Rewrite all of the records below, replacing "badge" with "label" wherever it appears and leaving everything else unchanged.

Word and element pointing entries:
>> begin
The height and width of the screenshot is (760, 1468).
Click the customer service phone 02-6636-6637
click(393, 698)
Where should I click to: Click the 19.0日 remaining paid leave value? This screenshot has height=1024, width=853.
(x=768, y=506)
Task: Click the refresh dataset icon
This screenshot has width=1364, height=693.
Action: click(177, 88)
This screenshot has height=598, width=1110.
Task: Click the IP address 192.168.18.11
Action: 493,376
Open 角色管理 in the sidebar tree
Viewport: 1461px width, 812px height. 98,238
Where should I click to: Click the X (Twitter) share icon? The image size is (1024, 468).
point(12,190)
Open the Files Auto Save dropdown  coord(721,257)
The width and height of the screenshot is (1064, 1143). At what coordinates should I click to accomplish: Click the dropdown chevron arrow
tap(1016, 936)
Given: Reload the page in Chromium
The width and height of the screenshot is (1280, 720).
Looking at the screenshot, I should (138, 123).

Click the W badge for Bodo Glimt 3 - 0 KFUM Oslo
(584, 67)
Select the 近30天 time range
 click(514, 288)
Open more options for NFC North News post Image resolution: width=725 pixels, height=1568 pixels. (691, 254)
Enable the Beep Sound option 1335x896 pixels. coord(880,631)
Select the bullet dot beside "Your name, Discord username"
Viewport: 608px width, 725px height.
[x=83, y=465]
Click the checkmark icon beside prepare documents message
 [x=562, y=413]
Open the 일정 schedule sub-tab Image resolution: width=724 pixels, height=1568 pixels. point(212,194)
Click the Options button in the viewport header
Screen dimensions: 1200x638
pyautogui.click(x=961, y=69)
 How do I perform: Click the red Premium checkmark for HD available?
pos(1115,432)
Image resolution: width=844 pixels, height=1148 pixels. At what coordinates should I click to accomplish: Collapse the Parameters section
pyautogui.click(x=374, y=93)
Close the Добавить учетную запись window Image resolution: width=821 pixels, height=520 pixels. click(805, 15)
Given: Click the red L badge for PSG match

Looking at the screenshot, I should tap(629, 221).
>> end
ANSWER TO THE PROBLEM:
The height and width of the screenshot is (760, 1468).
Click the customer service phone 02-6636-6637
click(393, 698)
Where should I click to: Click the 19.0日 remaining paid leave value? This screenshot has height=1024, width=853.
(x=768, y=506)
Task: Click the refresh dataset icon
This screenshot has width=1364, height=693.
Action: click(177, 88)
This screenshot has height=598, width=1110.
Task: Click the IP address 192.168.18.11
Action: 493,376
Open 角色管理 in the sidebar tree
Viewport: 1461px width, 812px height. 98,238
Where should I click to: Click the X (Twitter) share icon? The image size is (1024, 468).
point(12,190)
Open the Files Auto Save dropdown  coord(721,257)
The width and height of the screenshot is (1064, 1143). At what coordinates should I click to accomplish: Click the dropdown chevron arrow
tap(1016, 936)
Given: Reload the page in Chromium
The width and height of the screenshot is (1280, 720).
Looking at the screenshot, I should (138, 123).

Click the W label for Bodo Glimt 3 - 0 KFUM Oslo
(584, 67)
Select the 近30天 time range
 click(514, 288)
Open more options for NFC North News post Image resolution: width=725 pixels, height=1568 pixels. (691, 254)
Enable the Beep Sound option 1335x896 pixels. coord(880,631)
Select the bullet dot beside "Your name, Discord username"
Viewport: 608px width, 725px height.
[x=83, y=465]
Click the checkmark icon beside prepare documents message
 [x=562, y=413]
Open the 일정 schedule sub-tab Image resolution: width=724 pixels, height=1568 pixels. point(212,194)
Click the Options button in the viewport header
Screen dimensions: 1200x638
pyautogui.click(x=961, y=69)
 How do I perform: Click the red Premium checkmark for HD available?
pos(1115,432)
Image resolution: width=844 pixels, height=1148 pixels. At what coordinates should I click to accomplish: Collapse the Parameters section
pyautogui.click(x=374, y=93)
Close the Добавить учетную запись window Image resolution: width=821 pixels, height=520 pixels. click(805, 15)
Given: Click the red L label for PSG match

Looking at the screenshot, I should tap(629, 221).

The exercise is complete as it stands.